The company tested the prostate cancer drug, dubbed BXCL701, in combination with Merck's (MRK) Keytruda.

Overall, 25% of patients had a complete response, meaning their tumors completely disappeared. Another one in five patients had a partial response. That means their tumors shrank. Mehta says generally just 3%-5% of patients with this form of prostate cancer respond to Keytruda alone.

Patients continued to respond to treatment for a median of more than six months.

"This cancer doesn't have any approved therapy," Mehta said. "People use platinum-based therapies. People live for a few weeks to months.
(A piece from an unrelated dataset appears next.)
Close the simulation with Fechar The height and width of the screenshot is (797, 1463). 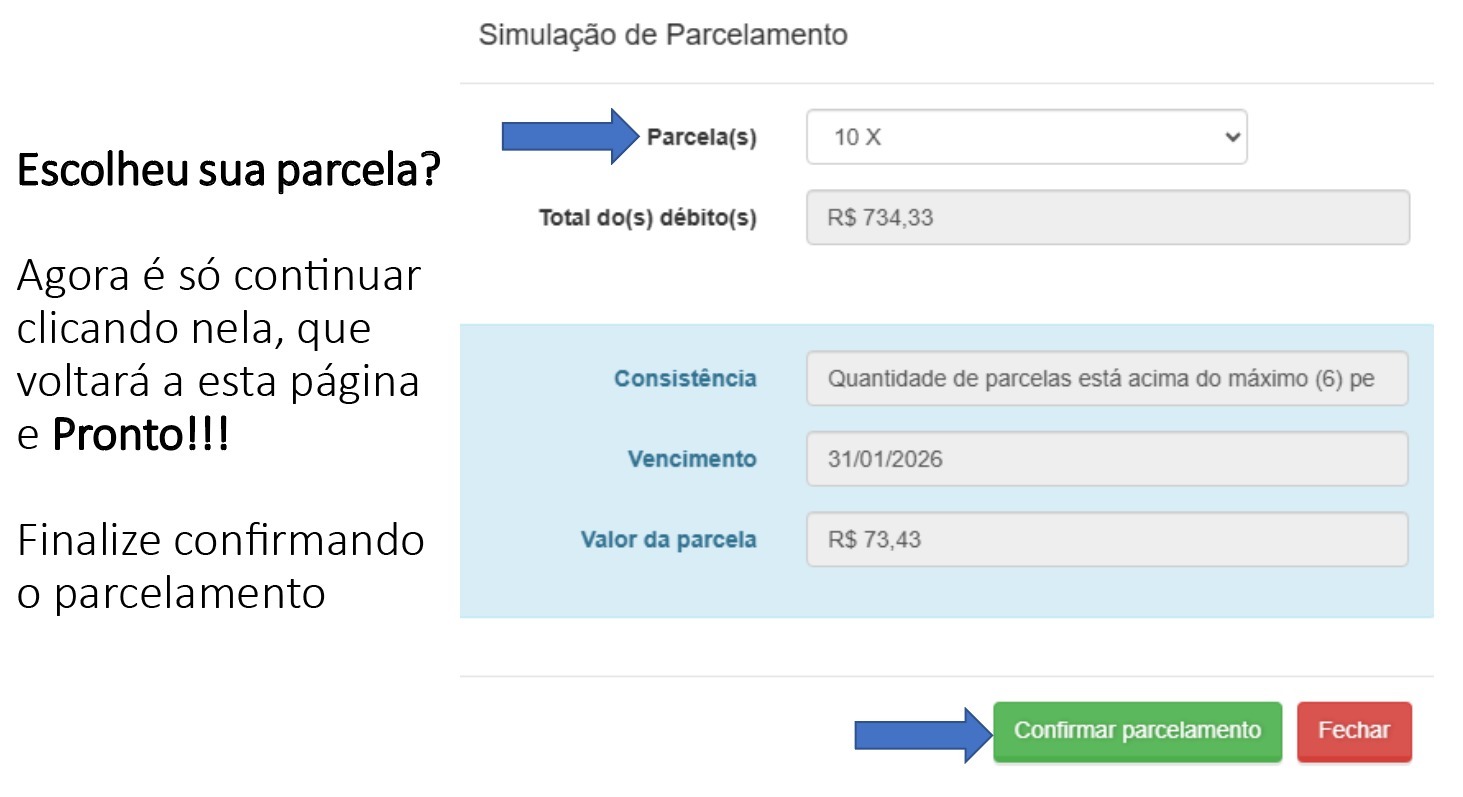point(1354,731)
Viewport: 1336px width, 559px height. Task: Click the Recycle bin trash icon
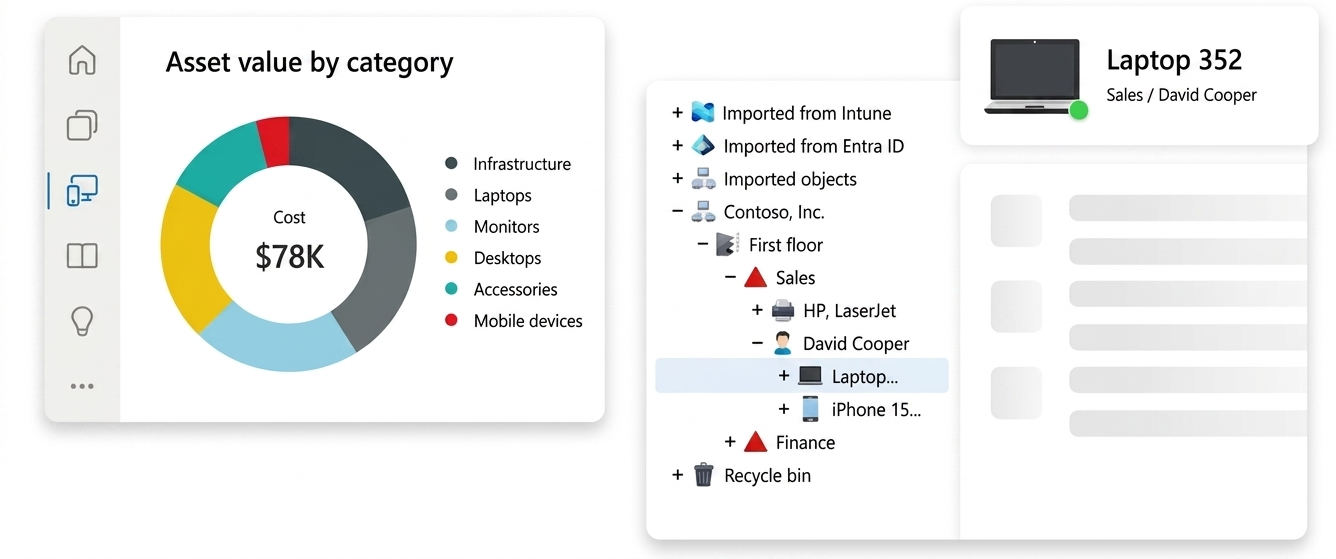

Now, we are bringing hope with our drug that can help these patients."

But BTAI stock fell 1.5% on Feb. 13, the day BioXcel released the results. Mizuho's Suvannavejh says the effectiveness appeared to diminish in this study. Previously, patients responded to a median of more than nine months and a third of patients had a complete response.

However, that's because there were more patients in the study and newer patients with less follow-up, he said in a report. Suvannavejh called the results impressive, noting there are roughly 11,000 patients in the U.S. with this subset of hard-to-treat prostate cancer.

The drug is "becoming harder to ignore," he said. He has a buy rating and 38 price target on BTAI stock.

The Next Evolution In Drugs
BioXcel is now working on its Phase 2 study of BXCL701 which, Mehta says, could be sufficient for an FDA approval.

Previous to its renewed life in combination with Keytruda, BioXcel's cancer treatment was merely sitting on the shelf at a biotech company, Mehta said. It had already failed to make a difference in another form of cancer.

But BioXcel's artificial intelligence platform suggested the drug could treat a rare form of prostate cancer. So, BioXcel bought it.

"We had almost 21,000 files of data on 700 patients they had generated," Mehta said. "There was a large safety data set for this drug."

It's another example of using artificial intelligence in drug development, he said. Experts have said AI could be key to the next generation of lifesaving medicines. The excitement is driving BTAI stock higher.

Mehta says it's a matter of asking the right questions and building on strong research.

"I think it's happening," he said. "But one has to learn and figure out what is the optimal way of using the AI technology and your drug development expertise. We call this 'augmented intelligence.' We use AI to augment our discovery."